I’ll be back on Monday; as others have mentioned, this is my last week at my day job, and predictably has resulted in chaos; I should have a comic up on Monday, and from there on… pretty confident we’ll be at least weekly for a bit. Not going to go too crazy with promises right now, but I think we’ll be back to schedule at least.
Got it. Comic expected 7/27. I’ll see ya then.
If she’s not part of the assault team trying to kill you, then you should let her in. Even if she’s not there to protect you directly….you just know she’s going to wipe out said assault team anyway out of boredom. (Or worse, they’ll attack in the middle her trying to have a conversation! So rude!)

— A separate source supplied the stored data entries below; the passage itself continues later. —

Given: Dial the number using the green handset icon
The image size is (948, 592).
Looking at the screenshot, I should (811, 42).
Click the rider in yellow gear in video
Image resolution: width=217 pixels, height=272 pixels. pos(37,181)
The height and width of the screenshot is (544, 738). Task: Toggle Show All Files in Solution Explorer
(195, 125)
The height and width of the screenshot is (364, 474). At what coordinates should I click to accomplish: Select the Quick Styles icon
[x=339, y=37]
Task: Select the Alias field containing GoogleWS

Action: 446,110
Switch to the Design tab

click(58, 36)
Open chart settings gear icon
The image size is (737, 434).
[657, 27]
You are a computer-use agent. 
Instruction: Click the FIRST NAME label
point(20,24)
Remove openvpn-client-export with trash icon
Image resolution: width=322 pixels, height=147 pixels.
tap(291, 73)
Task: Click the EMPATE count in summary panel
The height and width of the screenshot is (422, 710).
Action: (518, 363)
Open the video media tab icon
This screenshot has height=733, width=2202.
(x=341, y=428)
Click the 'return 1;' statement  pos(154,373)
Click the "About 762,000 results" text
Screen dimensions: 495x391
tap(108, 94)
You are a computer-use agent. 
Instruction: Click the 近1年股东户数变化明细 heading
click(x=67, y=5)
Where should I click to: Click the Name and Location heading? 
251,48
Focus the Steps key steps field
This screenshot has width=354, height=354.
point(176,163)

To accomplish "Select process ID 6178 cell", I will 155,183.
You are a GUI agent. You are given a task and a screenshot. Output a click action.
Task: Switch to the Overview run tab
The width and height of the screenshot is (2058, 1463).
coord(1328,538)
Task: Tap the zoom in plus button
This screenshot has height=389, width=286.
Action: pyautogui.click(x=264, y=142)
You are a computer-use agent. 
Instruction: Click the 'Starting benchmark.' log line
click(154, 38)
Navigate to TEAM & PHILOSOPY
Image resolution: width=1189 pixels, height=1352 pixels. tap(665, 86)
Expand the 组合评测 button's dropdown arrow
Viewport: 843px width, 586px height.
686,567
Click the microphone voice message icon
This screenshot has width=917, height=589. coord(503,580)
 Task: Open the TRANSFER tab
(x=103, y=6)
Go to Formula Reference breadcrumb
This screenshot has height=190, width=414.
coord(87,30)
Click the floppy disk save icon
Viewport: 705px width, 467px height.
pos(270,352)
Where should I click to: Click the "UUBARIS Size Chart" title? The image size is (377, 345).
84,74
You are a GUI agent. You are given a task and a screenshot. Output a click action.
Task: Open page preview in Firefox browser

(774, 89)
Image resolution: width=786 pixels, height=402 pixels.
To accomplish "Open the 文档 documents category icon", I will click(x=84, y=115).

As for the lack of doors, maybe pick up a piece of wall on your way in, leave it in a doorway? Even if it falls over when you knock, at least you can have a laugh at it…
The only real downside I see is that buildings containing Naomi end up with large holes in the walls more often than normal.
Then there’s the argument to be made that this tends to happen as she enters, and the damage is already done.
Let’s be honest. If you’re going to be attacked, that’s actually the BEST time for Naomi to come by for a social visit.
Point of direction!! The holes will not be “downside”. They will simply be sideside, or horizontal, if you will
Both excellent points.
At least if Naomi categorizes you as friend, then it is an excellent time for a visit from her.
And if course if Naomi is trying to fly again, then those new openings may be downside.
“…people trying to break in and KILL me!!”
“… between me and your not-demon, we already beat them up.”
Thank you Naomi for reminding me why I should never piss you off. Or Peter.
Whoa, big changes. I can’t speak for the masses but I, for one, will be upping my Patreon subscription immediately.
All I hear is MORE COMICS!
Alright, that’s some deep stuff. I do sympathize, I just can’t admit it publicly.
The patreon thing is a good idea, Pittsburg. I’ve just upped a bit too. I know it’s just a couple dollars, but please look at it as support and endorsement!
I appreciate that, and I do intend to make sure patreon rewards and just… general fun content is back in the future – I’ll probably put both more writing and art there in the future.
I will put the word of caution that we won’t see changes quite yet. Still two weeks more at the job before I can start really moving more time into things. I just wanted to let people here know what the score was and where we are going, as many of you have been more patient with the schedule π
My hope is over the next year I can make all the things I do more… more stuff, more people, more projects. We’ll see how it goes, and either way I think it’ll be more fun for everyone.
Yeah, I’m going to up mine too. (Probably won’t get around to it until next month though.)